CSI/HT does matter in the 8P space (and in 4P space in some benchmarks). But honestly, now that both Intel and AMD have started packing more and more cores on the CPUs, are we even going to have 8P systems anymore? With Penryn, Intel will most-likely become a 4-core-minimum supplier. Four of these CPUs would give you 16 cores in total. What is the market for systems with more than 8 or 16 cores. I am not an expert here, but I doubt that it is anything significant. Essentially, by packing multiple cores on a single chip, Intel and AMD are making the MP market irrelevant. So AMD today has performance advantage in a market segment that is quickly becoming irrelevant. I would really like to see how it all pans out.

Anyways, now that I have said everything I wanted to say, I can go to bed....

My brief encounter with Core 2

A friend of mine got hold of a Core 2 Duo E6700 from somewhere, and brought it over to my place just to check whether my setup is fully compatible with the chip. I have a P5B with 2GB Corsair 800 MHz. I am still waiting for my own E6700. Meanwhile, I am running it using P4 560 3.6 GHz with HT. I mainly use the computer for video encoding. Now let me remind you, when it comes to video encoding, P4 560 itself is a pretty strong chip. It can transcode DVD-quality MPEG-2 in real time, which itself is pretty impressive, I think.

When my friend showed up with his E6700, I poped that into my box, and proceeded to install the heat-sink. My friend advised me not to install the heat sink completely, but to just place it on the CPU. I didn't mind--afterall it was his CPU. We did that, and then booted the computer. It booted up in less than 30 seconds. Then I ran a short trans-coding test--DVD-quality, 20 min clip. To my surprise, Core 2 encoded it in less than 10 minutes. That was insane!! Mind you, I had not overclocked the system, and the heatsink was barely sitting on the CPU. And the whole time, the CPU temperature was well below 50 deg C. It was really sad that I had to return that chip.
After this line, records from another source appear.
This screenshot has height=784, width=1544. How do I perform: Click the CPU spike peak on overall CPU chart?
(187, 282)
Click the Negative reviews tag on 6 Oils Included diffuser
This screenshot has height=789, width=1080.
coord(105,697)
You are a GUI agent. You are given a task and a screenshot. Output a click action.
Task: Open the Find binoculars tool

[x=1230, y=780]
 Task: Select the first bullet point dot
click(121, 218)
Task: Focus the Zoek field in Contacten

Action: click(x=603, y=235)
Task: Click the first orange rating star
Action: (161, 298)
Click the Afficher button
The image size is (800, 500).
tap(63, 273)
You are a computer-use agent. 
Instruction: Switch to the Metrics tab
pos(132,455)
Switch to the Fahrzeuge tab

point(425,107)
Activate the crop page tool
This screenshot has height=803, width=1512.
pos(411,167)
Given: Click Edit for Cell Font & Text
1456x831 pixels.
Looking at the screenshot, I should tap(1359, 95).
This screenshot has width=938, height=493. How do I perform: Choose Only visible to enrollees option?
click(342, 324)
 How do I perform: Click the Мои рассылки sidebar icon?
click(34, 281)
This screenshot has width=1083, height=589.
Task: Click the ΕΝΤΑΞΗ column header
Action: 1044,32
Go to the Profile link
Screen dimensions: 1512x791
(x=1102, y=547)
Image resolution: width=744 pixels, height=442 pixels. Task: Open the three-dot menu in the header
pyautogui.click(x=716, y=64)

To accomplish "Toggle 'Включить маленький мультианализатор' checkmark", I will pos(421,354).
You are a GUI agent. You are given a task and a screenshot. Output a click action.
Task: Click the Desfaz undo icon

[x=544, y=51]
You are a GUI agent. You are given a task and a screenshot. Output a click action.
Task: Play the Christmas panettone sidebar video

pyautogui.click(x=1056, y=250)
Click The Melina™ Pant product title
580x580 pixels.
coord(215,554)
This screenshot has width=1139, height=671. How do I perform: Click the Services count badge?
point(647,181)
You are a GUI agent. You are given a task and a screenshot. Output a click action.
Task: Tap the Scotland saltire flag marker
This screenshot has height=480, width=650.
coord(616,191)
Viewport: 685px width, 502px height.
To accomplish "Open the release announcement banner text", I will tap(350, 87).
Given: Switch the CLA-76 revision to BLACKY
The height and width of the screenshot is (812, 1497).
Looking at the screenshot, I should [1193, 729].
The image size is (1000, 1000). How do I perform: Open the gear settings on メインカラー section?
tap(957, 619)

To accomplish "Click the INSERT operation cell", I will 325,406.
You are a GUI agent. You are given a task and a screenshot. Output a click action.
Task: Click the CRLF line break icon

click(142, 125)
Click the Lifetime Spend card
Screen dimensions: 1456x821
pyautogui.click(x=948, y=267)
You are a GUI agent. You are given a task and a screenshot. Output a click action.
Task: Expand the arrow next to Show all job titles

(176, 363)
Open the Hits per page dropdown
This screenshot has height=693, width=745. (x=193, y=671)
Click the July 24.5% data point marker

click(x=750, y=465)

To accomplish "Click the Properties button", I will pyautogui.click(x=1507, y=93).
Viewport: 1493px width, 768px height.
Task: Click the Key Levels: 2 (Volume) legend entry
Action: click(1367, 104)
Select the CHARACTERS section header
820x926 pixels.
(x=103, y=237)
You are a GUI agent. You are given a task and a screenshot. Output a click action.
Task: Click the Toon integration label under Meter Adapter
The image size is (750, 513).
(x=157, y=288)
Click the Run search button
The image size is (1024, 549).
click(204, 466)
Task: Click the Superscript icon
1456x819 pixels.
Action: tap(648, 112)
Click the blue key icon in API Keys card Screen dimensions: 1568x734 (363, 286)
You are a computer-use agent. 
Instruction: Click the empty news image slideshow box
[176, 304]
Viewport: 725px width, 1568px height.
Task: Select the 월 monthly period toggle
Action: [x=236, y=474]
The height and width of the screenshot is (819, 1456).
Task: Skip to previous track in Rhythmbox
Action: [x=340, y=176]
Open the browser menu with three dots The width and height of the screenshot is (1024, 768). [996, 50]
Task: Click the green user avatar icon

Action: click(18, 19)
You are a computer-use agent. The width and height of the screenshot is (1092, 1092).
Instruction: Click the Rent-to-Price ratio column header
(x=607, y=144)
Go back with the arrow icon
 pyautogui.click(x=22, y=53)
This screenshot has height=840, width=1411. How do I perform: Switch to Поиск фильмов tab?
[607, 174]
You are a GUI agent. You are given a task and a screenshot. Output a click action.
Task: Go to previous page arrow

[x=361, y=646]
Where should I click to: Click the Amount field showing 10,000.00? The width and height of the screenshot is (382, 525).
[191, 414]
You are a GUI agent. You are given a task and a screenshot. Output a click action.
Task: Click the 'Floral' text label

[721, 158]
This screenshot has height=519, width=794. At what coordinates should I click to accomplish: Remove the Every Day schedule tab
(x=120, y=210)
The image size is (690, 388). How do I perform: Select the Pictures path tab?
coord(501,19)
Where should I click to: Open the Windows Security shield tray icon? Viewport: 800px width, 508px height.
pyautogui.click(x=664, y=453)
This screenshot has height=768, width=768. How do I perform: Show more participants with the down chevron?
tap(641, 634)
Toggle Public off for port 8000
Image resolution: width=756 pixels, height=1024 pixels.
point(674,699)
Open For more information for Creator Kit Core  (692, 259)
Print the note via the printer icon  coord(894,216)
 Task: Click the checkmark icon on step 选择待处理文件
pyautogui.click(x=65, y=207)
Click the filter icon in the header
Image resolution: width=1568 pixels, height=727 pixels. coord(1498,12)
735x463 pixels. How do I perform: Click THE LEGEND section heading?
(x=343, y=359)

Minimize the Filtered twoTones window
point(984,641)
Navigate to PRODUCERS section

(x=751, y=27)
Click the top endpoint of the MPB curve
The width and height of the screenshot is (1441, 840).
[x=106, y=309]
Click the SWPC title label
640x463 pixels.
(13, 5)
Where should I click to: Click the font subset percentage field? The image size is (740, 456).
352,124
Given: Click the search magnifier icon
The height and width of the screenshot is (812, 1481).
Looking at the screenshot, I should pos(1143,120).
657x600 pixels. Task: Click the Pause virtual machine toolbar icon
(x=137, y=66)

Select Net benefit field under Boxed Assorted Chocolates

I would just love to see what this baby can do when I overclock it to 3.6 GHz. I think it will be simply insane.

I hear FX-62 can barely manage DVD-quality transcoding in real time. In Dr. Sharikou's terms, it means E6700 "frags" FX62. Too bad--Intel $550 chip frags AMD's $800 chip. AMD's BK is certain :).

About this blog

I like to read stuff! All sorts of stuff!! And especially technology stuff. The first technology blog (pog??) I came across was Sharikou's blog. What a shame!! That guy is a sad excuse of intelligent life form. I tried to put some sense into that guy for a few days, and then realized that I was wasting my time (yeah, I am kind of slow in realizing such stuff).

Then I saw Mad-mod-mike! That dude is hilarious. He just loves name calling. Tried posting stuff over there. But again, can't say everything that I have to say.

Looked at Pointer's blog as well. He understands the stuff, and gives a more balanced view, but he is terrible in his english writing skills. After a while, it gets really annoying when you start stumbling on every second sentence...

Considering all this, I decided to start my own blog. I don't think anyone will care to read it or post it. But at least it gives me a way of expressing my opinion.

So why is the blog called "Of Chips and Salsa"?

Well, no particular reason really. I intend to talk about computer chips on this blog, and if by any chance, we get any debate on this blog, it will be spicy as salsa (shrugs)!